ORGANIZACIÓN COMUNISTA CONTRA LA EXPLOTACIÓN DE LA MUJER
En su «Contribución a la historia del movimiento proletario femenino alemán» Clara Zetkin aborda el origen del movimiento femenino desde las primeras demandas burguesas a la organización de las mujeres proletarias.
En el se trazan las líneas de demarcación entre el movimiento feminista burgués y el movimiento proletario, pero especialmente cómo dentro de éste el marxismo, estadio científico del socialismo, se enfrenta a las corrientes que sabotean la importancia de la explotación femenina.
Zetkin narra cómo en un primer momento los obreros se oponían a la incorporación de la mujer a la industria ya que eran explotadas como mano de obra barata por parte de los burgueses, que utilizaban a las obreras para reducir el salario de sus homólogos masculinos.
Se trata de una época de inmadurez ideológica en el seno del proletariado que se manifestaba en que, comprendiendo correctamente la brutalidad de la explotación de las obreras en las fábricas, se proponía como solución la prohibición total del trabajo industrial femenino.

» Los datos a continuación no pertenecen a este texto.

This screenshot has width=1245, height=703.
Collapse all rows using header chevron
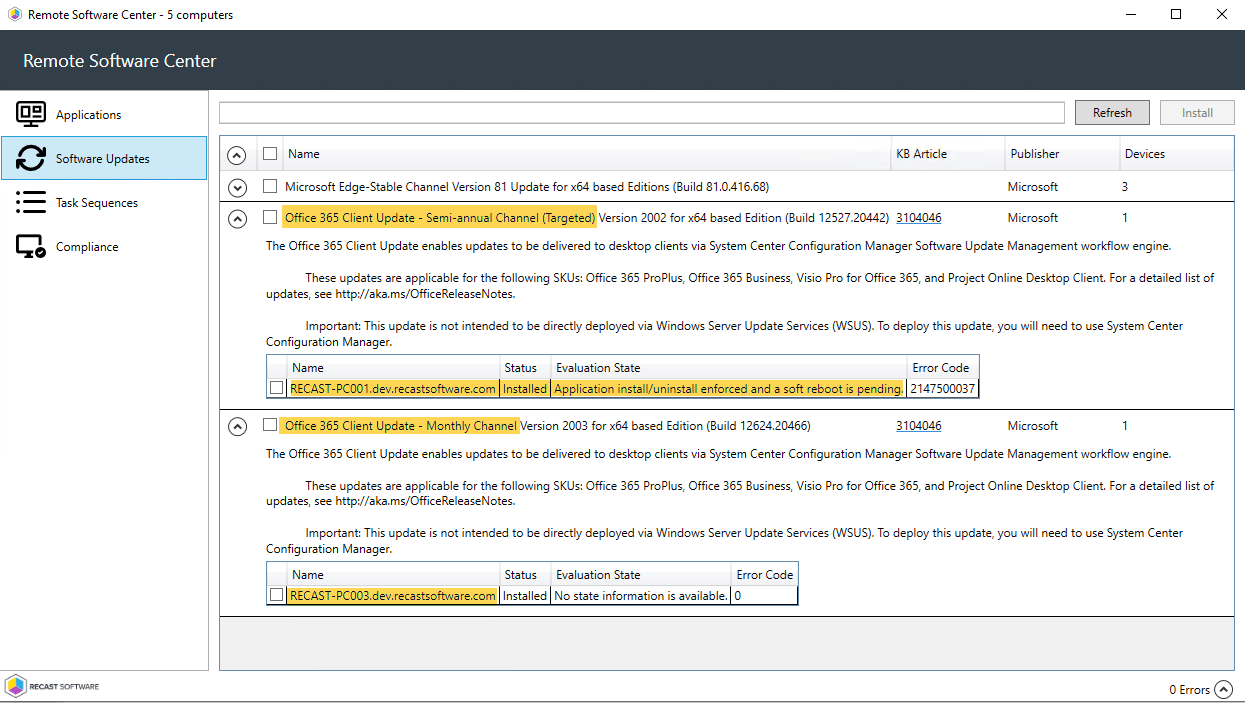tap(237, 155)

Esta inmadurez ideológica del proletariado hacía incomprensible el lado progresivo que tenía la incorporación de la mujer al trabajo industrial en lo que respecta a la conquista de la libertad económica de la mujer. Las demandas obreras, irónicamente, solamente reemplazban +
una forma de esclavitud por otra: de la explotación salarial propia del trabajo industrial a la limitación de la mujer al trabajo doméstico, a las fronteras infranqueables del hogar y la familia, sin comprender la importancia progresista de la independencia económica de la mujer.
Estos posicionamientos serán reforzados, según Zetkin, por el socialismo lasalleano. Como es conocido, la teoría socialista de Lasalle se fundamentaba en la ley de hierro de los salarios: los obreros solamente pueden percibir el salario mínimo necesario para su subsistencia.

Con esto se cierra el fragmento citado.